===== 本文 =====

庭園を散策していると、映画を連想させる風景がいたるところにあり、小人になったつもりで低い位置から庭園を見るのも面白いですよ。また、庭園を鑑賞するために建てられた「盛美館」には床下があり、小人たちが隠れていないかと覗く人が続出しています。
ジブリの世界観全てを楽しめるスポット
これまで紹介してきたのは、ジブリ映画それぞれの世界観を体感できるスポットですが、東京にジブリの世界観を一気に楽しめる場所があります。
三鷹の森ジブリ美術館(東京都)

ジブリの世界観全てを楽しめる三鷹の森ジブリ美術館
東京都三鷹市に位置する「三鷹の森ジブリ美術館」。数々の名作を残してきたスタジオジブリの制作工程や、ジブリ作品の世界を体験出来るアニメーション美術館です。まず入り口ではトトロがお出迎え。

三鷹の森ジブリ美術館にいるトトロ
館内に入ると目の前にはジブリの世界が広がります。ステンドグラスにはトトロやポニョなどのキャラクターが描かれているほか、屋上にはラピュタに登場するロボット兵や飛行石の石碑などもあり、子供も大人もジブリの世界観を楽しめる美術館です。
チケットは日時指定の予約制となっています。1カ月ごとの販売で、毎月10日からローチケで購入できます。
ジブリの聖地を存分に楽しんで
以上がジブリの世界観が楽しめる12のスポットでした。ジブリ作品のモデルとなった場所に、その作品に登場するキャラクターのグッズを持って訪れると、より楽しい思い出となりますよ。

===== レコード一覧 =====

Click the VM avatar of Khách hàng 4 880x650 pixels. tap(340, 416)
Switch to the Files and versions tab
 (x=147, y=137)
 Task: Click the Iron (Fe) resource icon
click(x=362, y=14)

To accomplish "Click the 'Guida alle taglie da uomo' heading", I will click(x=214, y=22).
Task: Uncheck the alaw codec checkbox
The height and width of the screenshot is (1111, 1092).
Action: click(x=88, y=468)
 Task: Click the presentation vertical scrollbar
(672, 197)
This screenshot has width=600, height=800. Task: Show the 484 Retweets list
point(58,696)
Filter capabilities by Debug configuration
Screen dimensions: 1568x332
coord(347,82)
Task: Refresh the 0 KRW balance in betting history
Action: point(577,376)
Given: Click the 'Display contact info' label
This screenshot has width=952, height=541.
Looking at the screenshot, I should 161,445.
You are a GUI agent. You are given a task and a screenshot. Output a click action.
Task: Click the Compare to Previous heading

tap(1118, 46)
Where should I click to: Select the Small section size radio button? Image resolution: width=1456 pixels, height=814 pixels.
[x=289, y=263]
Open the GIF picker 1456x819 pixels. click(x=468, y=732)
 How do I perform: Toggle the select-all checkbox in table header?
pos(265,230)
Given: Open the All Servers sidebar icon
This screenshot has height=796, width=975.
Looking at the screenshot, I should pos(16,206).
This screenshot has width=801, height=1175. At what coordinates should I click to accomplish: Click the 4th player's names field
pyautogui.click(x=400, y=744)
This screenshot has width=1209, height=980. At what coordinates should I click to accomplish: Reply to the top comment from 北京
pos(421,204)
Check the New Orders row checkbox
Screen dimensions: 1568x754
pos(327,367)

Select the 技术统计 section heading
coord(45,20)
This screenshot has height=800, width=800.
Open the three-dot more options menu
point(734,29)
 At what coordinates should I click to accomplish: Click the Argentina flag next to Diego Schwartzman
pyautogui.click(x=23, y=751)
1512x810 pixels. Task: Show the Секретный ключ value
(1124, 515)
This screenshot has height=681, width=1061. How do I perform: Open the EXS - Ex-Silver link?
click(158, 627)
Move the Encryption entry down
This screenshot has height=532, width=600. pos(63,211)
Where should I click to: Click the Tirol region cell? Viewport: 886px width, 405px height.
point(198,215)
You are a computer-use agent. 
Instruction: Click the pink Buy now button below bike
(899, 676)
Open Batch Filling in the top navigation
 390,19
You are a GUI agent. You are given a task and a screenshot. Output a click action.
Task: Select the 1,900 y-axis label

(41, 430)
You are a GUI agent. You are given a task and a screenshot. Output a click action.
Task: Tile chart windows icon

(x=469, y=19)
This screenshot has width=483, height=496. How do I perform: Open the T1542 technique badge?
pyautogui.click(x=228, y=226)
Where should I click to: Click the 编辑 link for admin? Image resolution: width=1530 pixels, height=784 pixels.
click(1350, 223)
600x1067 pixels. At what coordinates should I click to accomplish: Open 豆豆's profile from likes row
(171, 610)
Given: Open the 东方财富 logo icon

=====

三鷹の森ジブリ美術館の入り口、館内、屋上で見られるものとして本文が具体的に挙げているものを、すべて書き出せ。 本文だけを手がかりにすること。

*この課題の解答:*
- 入り口で出迎えるトトロ
- ステンドグラスに描かれたトトロやポニョなどのキャラクター
- 屋上にある、ラピュタに登場するロボット兵
- 屋上にある飛行石の石碑